== Data records

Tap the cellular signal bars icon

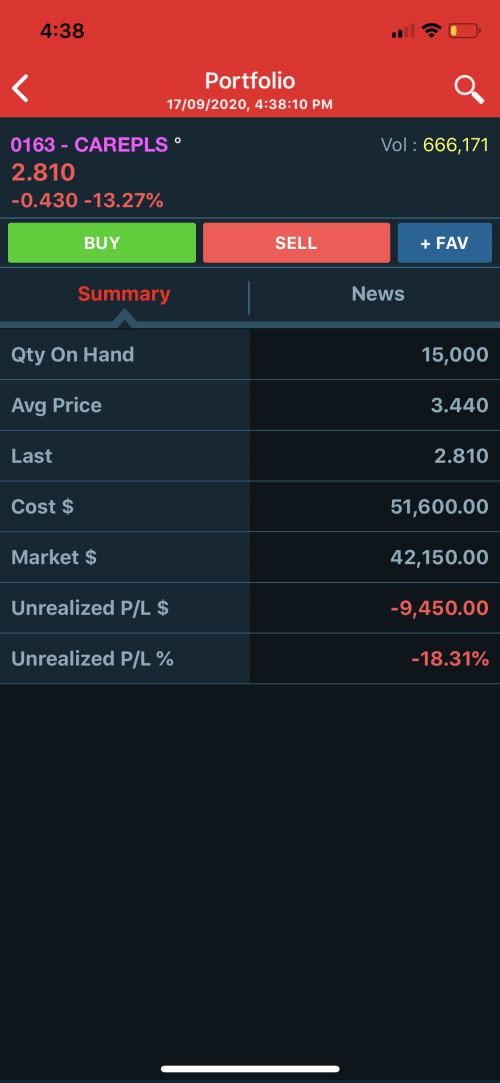tap(403, 31)
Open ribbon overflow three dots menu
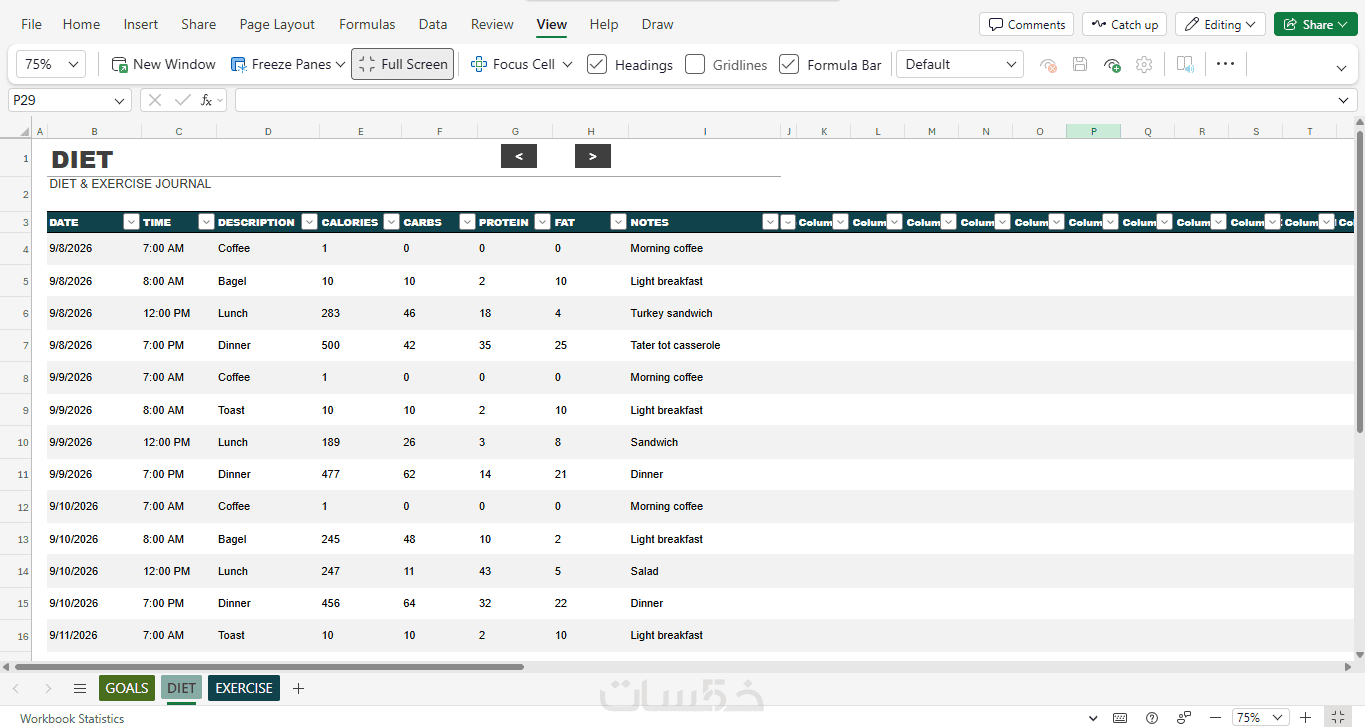Screen dimensions: 1365x727 pos(1225,64)
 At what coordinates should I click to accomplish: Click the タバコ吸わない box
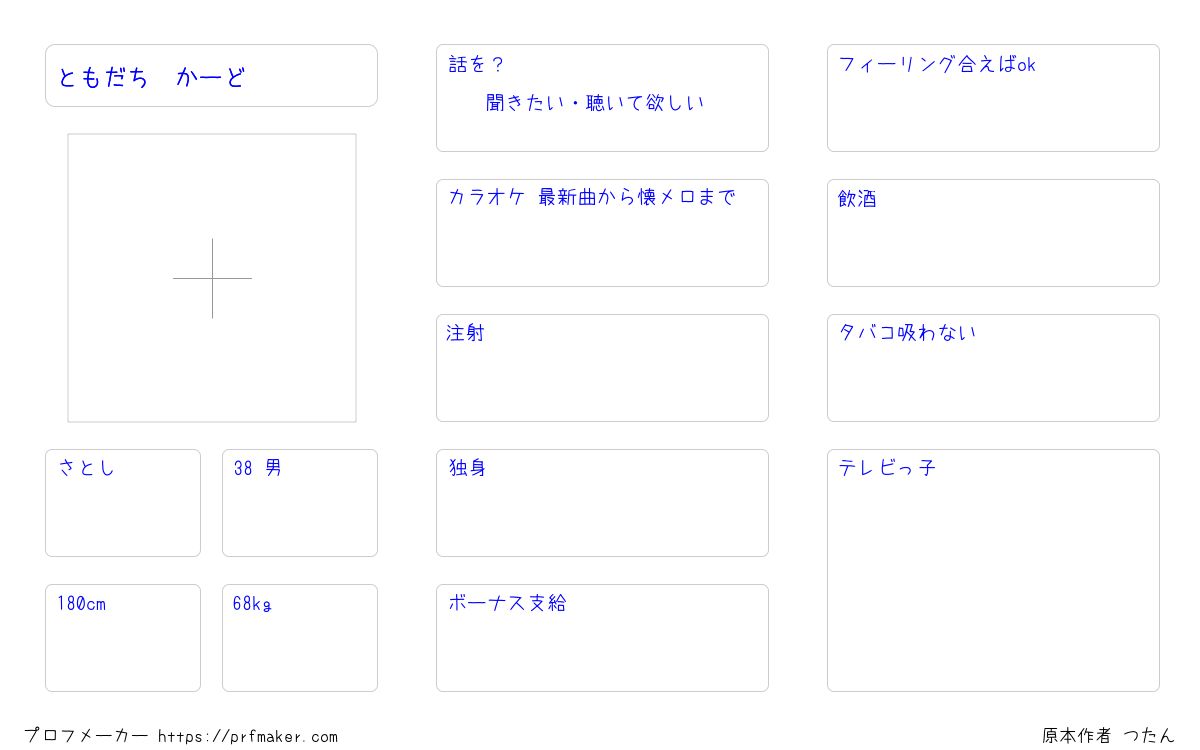993,368
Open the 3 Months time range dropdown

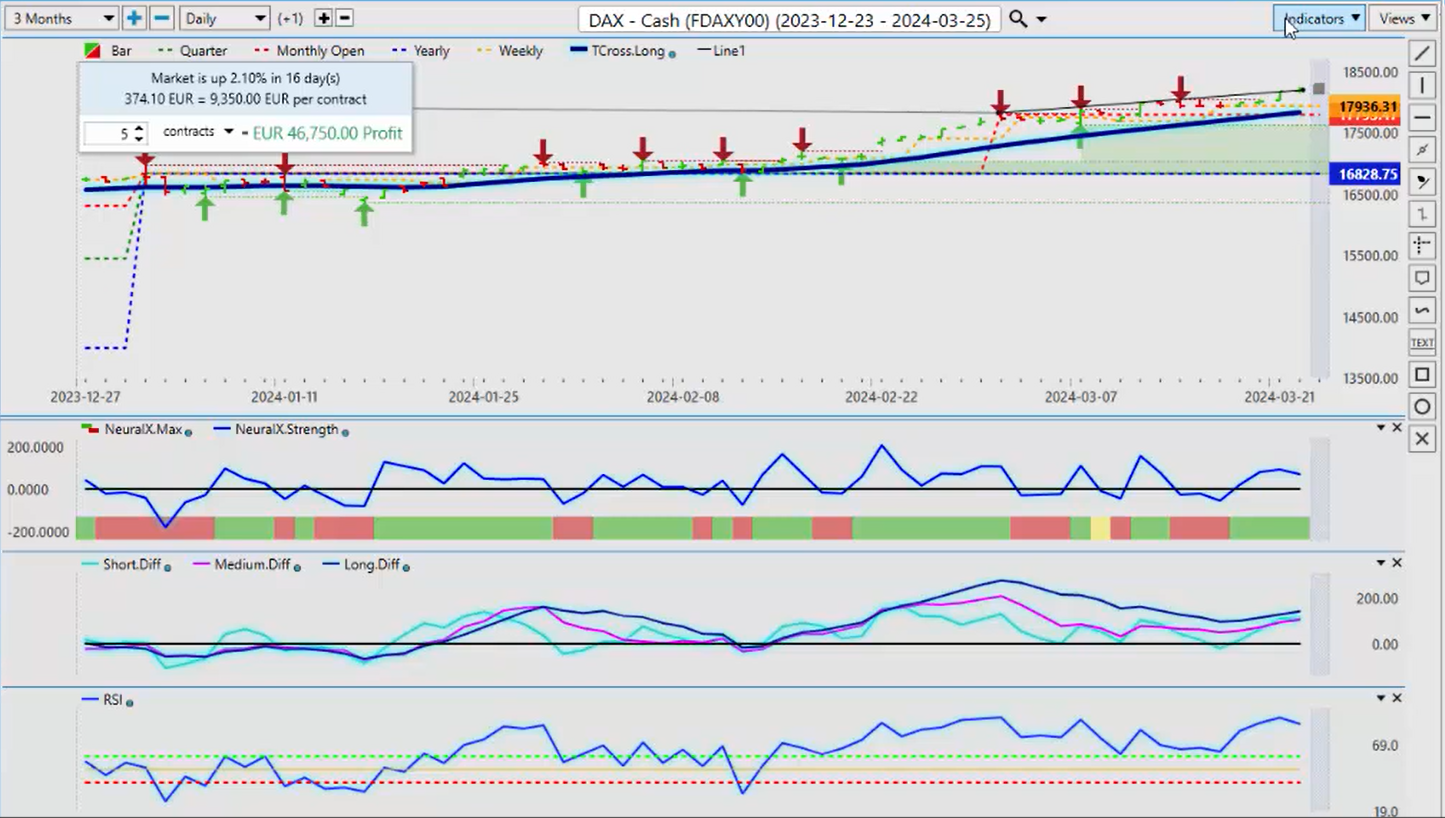pos(63,18)
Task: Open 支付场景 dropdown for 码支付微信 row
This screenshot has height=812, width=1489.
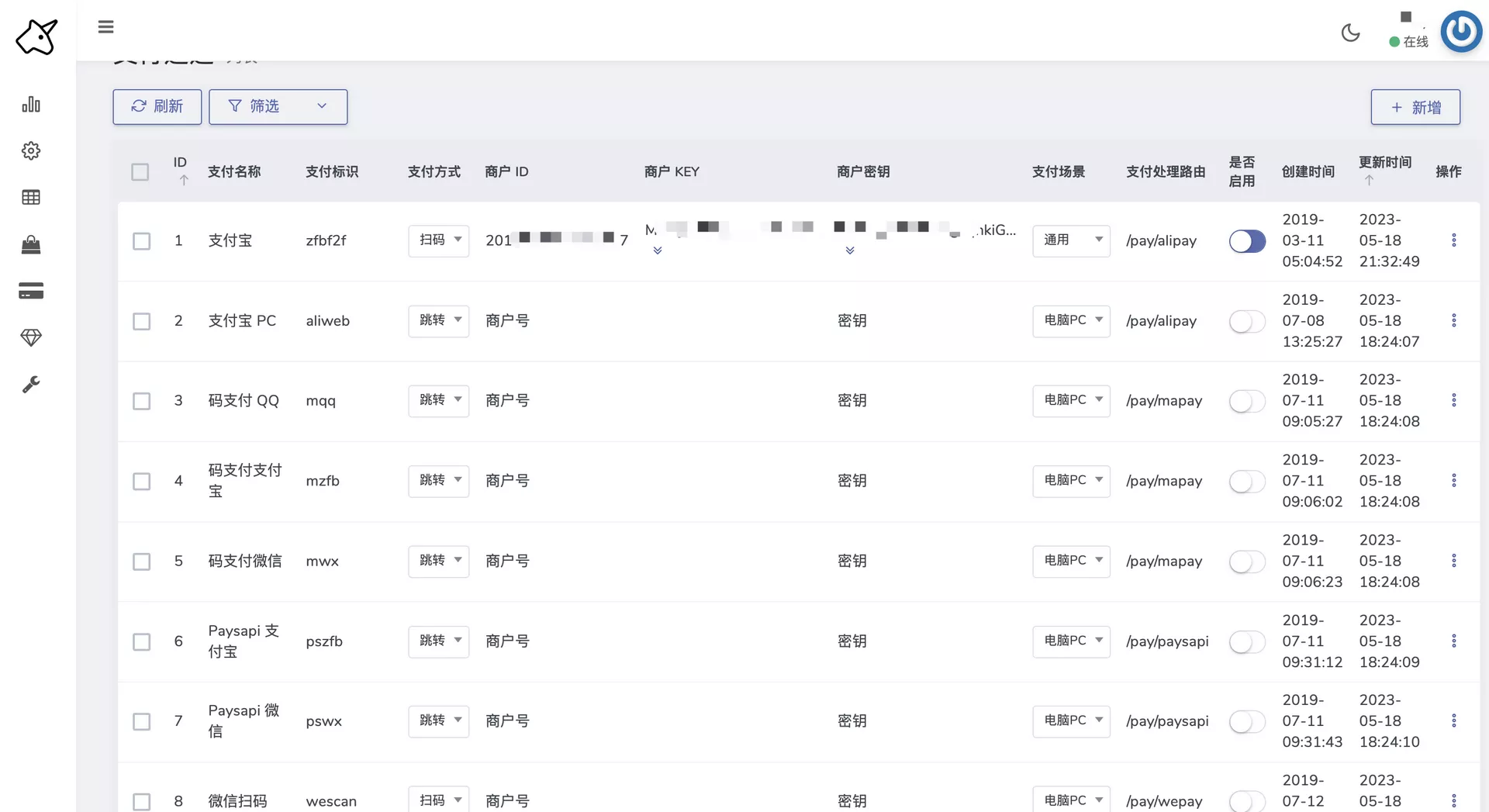Action: [1071, 561]
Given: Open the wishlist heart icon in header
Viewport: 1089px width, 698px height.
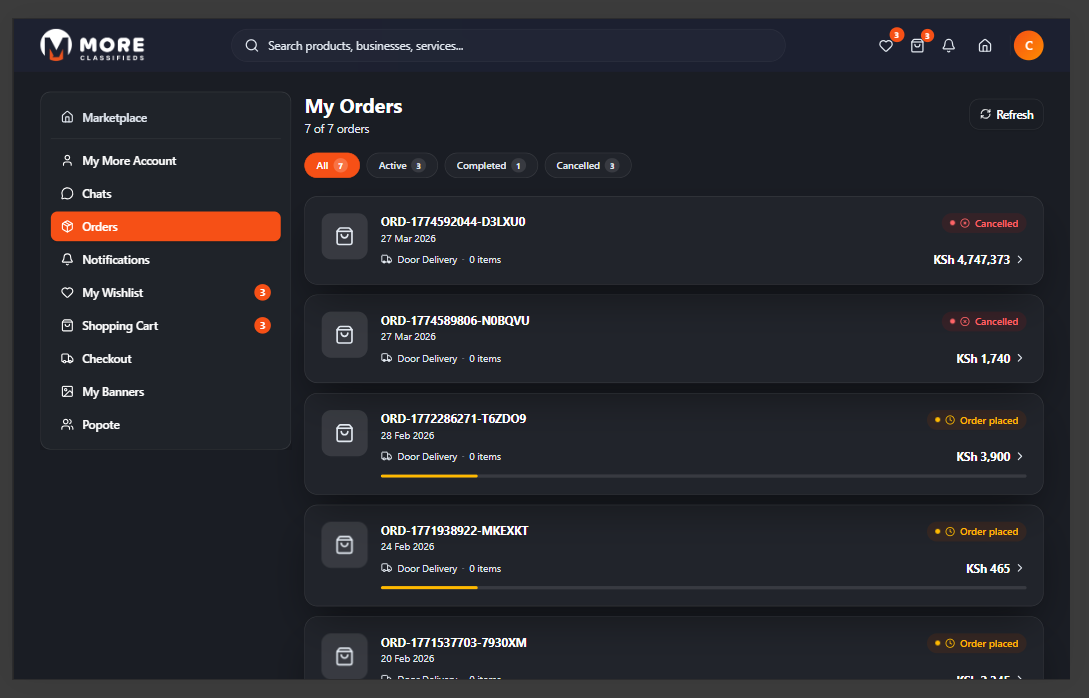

====

## Exercise
Copy nothing but the lines from the line that contains "Open the 3 Months time range dropdown" through the end of the listing, exactly, and keep pictures out of it.

## Answer section
Open the 3 Months time range dropdown

pos(63,18)
Task: Open 支付场景 dropdown for 码支付微信 row
This screenshot has height=812, width=1489.
Action: [1071, 561]
Given: Open the wishlist heart icon in header
Viewport: 1089px width, 698px height.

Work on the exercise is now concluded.